Unlike Jeralyn, my distaste for Ward Churchill was manifest. I did not care for his grandstanding and, imo, imbecilic statements about 9/11. Of course, the defenders of the Bush Administration's disastrous Iraq Debacle would use Ward Churchill as a way to demonize all opposers of their catastrophic policies. Today in the NYTImes, Joe Nocera plays a similar game, this time over AIG:

Yes, the $165 million in bonuses handed out to executives in the financial products division of American International Group was infuriating. . . . But death threats? “All the executives and their families should be executed with piano wire — my greatest hope,” wrote one person in an e-mail message to the company.

What is Nocera's motivation in this? To marginalize objection to the financial bailouts and leave the discussion to "Serious People." Of course death threats are outrageous and I will go one further than Nocera - prosecute the e-mailer. But an idiotic e-mail has nothing to do with the real discussion going on here. It is a cheap trick from Nocera. Does he have a point to all this? As best I can make out, it is this:

By week’s end, I was more depressed about the financial crisis than I’ve been since last September. Back then, the issue was the disintegration of the financial system, as the Lehman bankruptcy set off a terrible chain reaction. Now I’m worried that the political response is making the crisis worse. The Obama administration appears to have lost its grip on Congress, while the Treasury Department always seems caught off guard by bad news.

There are times when anger is cathartic. There are other times when anger makes a bad situation worse. “We need to stop committing economic arson,” Bert Ely, a banking consultant, said to me this week. That is what Congress committed: economic arson.

Why would that be? What "burned because of congress' actions? Why does it make it worse? Here are Nocera's platitudes:

IT IS DESTROYING VALUE During his testimony on Wednesday, Mr. Liddy pointed out that much of the money the government turned over to A.I.G. was a loan, not a gift.
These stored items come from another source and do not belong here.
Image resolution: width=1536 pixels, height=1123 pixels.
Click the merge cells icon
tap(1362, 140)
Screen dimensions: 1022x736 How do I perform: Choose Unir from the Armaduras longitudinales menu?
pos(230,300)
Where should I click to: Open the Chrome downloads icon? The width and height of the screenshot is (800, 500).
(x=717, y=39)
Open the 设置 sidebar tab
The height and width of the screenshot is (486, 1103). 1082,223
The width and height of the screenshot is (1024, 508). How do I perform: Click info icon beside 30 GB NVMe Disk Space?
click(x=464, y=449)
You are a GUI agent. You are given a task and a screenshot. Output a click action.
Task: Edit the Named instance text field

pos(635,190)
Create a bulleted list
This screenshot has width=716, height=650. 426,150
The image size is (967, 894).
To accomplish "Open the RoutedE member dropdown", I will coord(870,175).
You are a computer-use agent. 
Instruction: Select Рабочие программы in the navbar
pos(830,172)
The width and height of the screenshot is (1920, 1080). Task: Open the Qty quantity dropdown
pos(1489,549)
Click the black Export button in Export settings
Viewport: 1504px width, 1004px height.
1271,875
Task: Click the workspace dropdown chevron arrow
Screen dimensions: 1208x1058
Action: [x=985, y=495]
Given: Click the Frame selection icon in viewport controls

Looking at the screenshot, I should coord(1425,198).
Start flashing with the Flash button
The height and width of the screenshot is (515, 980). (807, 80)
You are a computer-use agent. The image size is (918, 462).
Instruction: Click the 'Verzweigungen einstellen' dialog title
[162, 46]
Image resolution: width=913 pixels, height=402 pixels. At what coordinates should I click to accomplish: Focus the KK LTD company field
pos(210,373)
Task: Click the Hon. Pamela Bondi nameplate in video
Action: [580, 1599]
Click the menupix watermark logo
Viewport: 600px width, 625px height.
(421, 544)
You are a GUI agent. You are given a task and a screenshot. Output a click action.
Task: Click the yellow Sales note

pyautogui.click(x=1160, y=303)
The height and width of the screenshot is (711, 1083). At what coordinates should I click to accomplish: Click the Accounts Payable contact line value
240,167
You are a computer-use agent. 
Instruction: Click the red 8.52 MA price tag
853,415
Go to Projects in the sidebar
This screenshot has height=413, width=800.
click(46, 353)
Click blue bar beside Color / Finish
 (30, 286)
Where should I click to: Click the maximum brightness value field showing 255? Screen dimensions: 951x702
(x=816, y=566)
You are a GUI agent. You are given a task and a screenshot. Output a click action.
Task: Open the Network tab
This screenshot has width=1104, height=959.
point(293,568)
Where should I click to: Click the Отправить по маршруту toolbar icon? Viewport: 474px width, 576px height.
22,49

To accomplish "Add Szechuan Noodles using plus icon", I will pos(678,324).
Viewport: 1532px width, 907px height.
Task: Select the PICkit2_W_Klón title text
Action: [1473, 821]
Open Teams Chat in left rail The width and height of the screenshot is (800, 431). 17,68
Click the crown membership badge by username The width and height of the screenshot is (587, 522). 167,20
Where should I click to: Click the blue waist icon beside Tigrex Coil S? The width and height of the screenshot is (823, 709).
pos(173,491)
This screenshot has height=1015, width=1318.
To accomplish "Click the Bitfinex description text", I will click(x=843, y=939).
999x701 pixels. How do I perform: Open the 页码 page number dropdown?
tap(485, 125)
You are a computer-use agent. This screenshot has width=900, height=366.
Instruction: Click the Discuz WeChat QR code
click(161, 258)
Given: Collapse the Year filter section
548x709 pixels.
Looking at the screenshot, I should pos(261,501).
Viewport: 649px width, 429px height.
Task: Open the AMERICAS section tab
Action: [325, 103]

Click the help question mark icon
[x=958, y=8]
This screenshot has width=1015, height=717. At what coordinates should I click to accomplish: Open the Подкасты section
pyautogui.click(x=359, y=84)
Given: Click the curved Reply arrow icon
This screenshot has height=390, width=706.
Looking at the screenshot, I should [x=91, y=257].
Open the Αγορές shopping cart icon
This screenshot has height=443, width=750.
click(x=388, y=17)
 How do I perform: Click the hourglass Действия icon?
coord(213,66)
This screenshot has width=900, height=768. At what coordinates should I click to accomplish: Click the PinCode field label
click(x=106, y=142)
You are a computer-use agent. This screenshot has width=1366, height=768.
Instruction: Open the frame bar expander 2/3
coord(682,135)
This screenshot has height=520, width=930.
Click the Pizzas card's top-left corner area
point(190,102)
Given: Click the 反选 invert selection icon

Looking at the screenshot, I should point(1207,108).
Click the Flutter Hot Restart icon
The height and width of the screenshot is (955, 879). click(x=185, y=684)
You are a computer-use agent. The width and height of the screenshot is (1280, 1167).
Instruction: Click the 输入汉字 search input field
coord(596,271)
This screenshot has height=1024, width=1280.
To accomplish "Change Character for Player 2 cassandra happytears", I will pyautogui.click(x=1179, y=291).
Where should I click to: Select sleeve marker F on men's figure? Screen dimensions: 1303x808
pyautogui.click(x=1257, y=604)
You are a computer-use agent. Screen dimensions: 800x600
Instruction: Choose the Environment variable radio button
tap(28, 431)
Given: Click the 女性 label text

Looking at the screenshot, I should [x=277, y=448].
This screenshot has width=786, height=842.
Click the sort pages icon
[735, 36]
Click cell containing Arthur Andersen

The company’s goal, he kept saying, was to pay that money back. But how? Mr. Liddy’s plan is to sell off the healthy insurance units — or, failing that, give them to the government to sell when they can muster a good price.

In other words, it is in the taxpayers’ best interest to position A.I.G. as a company with many profitable units, worth potentially billions, and one bad unit that needs to be unwound. Which, by the way, is the truth. But as Mr. Ely puts it, “the indiscriminate pounding that A.I.G. is taking is destroying the value of the company.” Potential buyers are wary. Customers are going elsewhere. Employees are looking to leave. Treating all of A.I.G. like Public Enemy No. 1 is a pretty dumb way for a majority shareholder to act when he hopes to sell the company for top dollar.

What utter BS. AIG as a going concern will have no value. The damage to its image is immaterial. AIG was going to be a bath we were going to take. We all knew this. Nocera is really full of it here. the real issue is how do we manage the loss, and specifically, who takes haircuts in the wind down of AIG. In truth, AIG should have been in receivership immediately and now that is precisely where it needs to go. enough of these charades of AIg coming back.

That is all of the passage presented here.